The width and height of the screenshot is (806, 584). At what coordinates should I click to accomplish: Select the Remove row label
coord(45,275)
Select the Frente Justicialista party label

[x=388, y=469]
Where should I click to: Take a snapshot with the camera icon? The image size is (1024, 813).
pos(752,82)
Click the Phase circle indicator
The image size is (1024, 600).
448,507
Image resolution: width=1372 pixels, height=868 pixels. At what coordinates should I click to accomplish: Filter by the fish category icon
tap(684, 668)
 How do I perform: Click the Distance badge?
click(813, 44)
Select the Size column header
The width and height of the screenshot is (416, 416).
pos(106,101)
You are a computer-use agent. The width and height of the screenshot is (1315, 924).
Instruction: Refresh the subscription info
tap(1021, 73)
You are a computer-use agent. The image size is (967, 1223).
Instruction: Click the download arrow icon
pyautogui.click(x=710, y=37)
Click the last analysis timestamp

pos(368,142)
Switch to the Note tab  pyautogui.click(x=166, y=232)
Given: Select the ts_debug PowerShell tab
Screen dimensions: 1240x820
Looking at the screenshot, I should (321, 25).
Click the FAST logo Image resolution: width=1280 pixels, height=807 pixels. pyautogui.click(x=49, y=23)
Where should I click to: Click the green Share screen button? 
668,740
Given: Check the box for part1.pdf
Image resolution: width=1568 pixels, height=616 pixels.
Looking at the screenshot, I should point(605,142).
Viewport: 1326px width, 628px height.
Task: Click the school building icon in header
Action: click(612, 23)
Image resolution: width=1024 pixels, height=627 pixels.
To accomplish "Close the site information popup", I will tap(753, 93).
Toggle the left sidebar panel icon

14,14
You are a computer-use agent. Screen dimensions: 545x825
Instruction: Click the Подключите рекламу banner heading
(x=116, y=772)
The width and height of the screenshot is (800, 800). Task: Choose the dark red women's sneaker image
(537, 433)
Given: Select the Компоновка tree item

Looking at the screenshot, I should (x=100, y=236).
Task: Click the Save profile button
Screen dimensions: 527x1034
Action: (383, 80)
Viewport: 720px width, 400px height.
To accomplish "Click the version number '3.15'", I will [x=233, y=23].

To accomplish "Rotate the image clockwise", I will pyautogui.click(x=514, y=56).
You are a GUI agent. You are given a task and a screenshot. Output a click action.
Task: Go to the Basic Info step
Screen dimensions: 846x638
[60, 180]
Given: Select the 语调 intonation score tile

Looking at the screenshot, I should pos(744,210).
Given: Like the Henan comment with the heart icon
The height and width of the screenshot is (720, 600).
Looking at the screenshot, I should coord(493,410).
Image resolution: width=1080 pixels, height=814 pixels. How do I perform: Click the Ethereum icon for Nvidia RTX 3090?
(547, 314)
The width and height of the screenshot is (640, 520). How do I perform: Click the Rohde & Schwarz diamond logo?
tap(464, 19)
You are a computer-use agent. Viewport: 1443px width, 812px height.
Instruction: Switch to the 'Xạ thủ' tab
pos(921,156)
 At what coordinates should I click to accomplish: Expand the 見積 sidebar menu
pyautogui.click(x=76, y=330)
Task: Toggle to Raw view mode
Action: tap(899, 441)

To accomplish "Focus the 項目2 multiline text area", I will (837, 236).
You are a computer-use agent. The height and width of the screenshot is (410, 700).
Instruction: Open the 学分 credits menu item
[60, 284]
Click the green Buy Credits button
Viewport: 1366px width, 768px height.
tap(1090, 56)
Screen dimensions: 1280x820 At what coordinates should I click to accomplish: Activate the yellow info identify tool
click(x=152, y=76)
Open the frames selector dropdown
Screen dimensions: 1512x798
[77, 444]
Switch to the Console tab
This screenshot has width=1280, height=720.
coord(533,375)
■ ■ ■
Keep to the lines from the one containing "Task: Click the Save profile button" to the end of the entries above, and retype them exactly.

Task: Click the Save profile button
Screen dimensions: 527x1034
Action: (383, 80)
Viewport: 720px width, 400px height.
To accomplish "Click the version number '3.15'", I will [x=233, y=23].

To accomplish "Rotate the image clockwise", I will pyautogui.click(x=514, y=56).
You are a GUI agent. You are given a task and a screenshot. Output a click action.
Task: Go to the Basic Info step
Screen dimensions: 846x638
[60, 180]
Given: Select the 语调 intonation score tile

Looking at the screenshot, I should pos(744,210).
Given: Like the Henan comment with the heart icon
The height and width of the screenshot is (720, 600).
Looking at the screenshot, I should coord(493,410).
Image resolution: width=1080 pixels, height=814 pixels. How do I perform: Click the Ethereum icon for Nvidia RTX 3090?
(547, 314)
The width and height of the screenshot is (640, 520). How do I perform: Click the Rohde & Schwarz diamond logo?
tap(464, 19)
You are a computer-use agent. Viewport: 1443px width, 812px height.
Instruction: Switch to the 'Xạ thủ' tab
pos(921,156)
 At what coordinates should I click to accomplish: Expand the 見積 sidebar menu
pyautogui.click(x=76, y=330)
Task: Toggle to Raw view mode
Action: tap(899, 441)

To accomplish "Focus the 項目2 multiline text area", I will (837, 236).
You are a computer-use agent. The height and width of the screenshot is (410, 700).
Instruction: Open the 学分 credits menu item
[60, 284]
Click the green Buy Credits button
Viewport: 1366px width, 768px height.
tap(1090, 56)
Screen dimensions: 1280x820 At what coordinates should I click to accomplish: Activate the yellow info identify tool
click(x=152, y=76)
Open the frames selector dropdown
Screen dimensions: 1512x798
[77, 444]
Switch to the Console tab
This screenshot has width=1280, height=720.
coord(533,375)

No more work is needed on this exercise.